GOAL OF THE EXERCISE:
Reproduce the following data character for character, every line of it.

-- start --

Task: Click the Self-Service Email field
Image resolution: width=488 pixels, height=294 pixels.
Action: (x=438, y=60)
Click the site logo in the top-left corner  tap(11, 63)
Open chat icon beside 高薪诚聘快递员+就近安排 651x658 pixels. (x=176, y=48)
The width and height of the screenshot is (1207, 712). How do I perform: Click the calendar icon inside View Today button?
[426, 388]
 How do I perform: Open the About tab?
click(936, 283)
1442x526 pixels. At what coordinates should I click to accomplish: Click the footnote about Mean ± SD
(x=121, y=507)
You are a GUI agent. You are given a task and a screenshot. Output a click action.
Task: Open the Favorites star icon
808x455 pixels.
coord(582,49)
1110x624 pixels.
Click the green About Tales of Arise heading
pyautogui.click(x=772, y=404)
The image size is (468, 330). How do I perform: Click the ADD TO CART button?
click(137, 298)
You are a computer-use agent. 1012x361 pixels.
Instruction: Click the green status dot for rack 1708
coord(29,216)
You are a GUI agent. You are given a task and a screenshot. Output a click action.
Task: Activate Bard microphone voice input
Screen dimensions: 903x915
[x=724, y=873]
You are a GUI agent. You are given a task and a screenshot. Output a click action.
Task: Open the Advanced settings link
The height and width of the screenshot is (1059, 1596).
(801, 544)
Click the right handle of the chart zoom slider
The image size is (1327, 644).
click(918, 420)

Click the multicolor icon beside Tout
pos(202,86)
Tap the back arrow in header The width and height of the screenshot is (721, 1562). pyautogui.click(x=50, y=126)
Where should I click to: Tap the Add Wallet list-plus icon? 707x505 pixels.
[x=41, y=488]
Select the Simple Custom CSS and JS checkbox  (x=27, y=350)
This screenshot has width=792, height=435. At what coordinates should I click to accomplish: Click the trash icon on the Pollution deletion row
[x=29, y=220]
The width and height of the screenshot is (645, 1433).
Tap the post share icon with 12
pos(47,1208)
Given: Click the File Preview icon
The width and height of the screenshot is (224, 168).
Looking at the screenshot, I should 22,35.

-- end --

CORRECT OUTPUT:
Task: Click the Self-Service Email field
Image resolution: width=488 pixels, height=294 pixels.
Action: (x=438, y=60)
Click the site logo in the top-left corner  tap(11, 63)
Open chat icon beside 高薪诚聘快递员+就近安排 651x658 pixels. (x=176, y=48)
The width and height of the screenshot is (1207, 712). How do I perform: Click the calendar icon inside View Today button?
[426, 388]
 How do I perform: Open the About tab?
click(936, 283)
1442x526 pixels. At what coordinates should I click to accomplish: Click the footnote about Mean ± SD
(x=121, y=507)
You are a GUI agent. You are given a task and a screenshot. Output a click action.
Task: Open the Favorites star icon
808x455 pixels.
coord(582,49)
1110x624 pixels.
Click the green About Tales of Arise heading
pyautogui.click(x=772, y=404)
The image size is (468, 330). How do I perform: Click the ADD TO CART button?
click(137, 298)
You are a computer-use agent. 1012x361 pixels.
Instruction: Click the green status dot for rack 1708
coord(29,216)
You are a GUI agent. You are given a task and a screenshot. Output a click action.
Task: Activate Bard microphone voice input
Screen dimensions: 903x915
[x=724, y=873]
You are a GUI agent. You are given a task and a screenshot. Output a click action.
Task: Open the Advanced settings link
The height and width of the screenshot is (1059, 1596).
(801, 544)
Click the right handle of the chart zoom slider
The image size is (1327, 644).
click(918, 420)

Click the multicolor icon beside Tout
pos(202,86)
Tap the back arrow in header The width and height of the screenshot is (721, 1562). pyautogui.click(x=50, y=126)
Where should I click to: Tap the Add Wallet list-plus icon? 707x505 pixels.
[x=41, y=488]
Select the Simple Custom CSS and JS checkbox  (x=27, y=350)
This screenshot has width=792, height=435. At what coordinates should I click to accomplish: Click the trash icon on the Pollution deletion row
[x=29, y=220]
The width and height of the screenshot is (645, 1433).
Tap the post share icon with 12
pos(47,1208)
Given: Click the File Preview icon
The width and height of the screenshot is (224, 168).
Looking at the screenshot, I should 22,35.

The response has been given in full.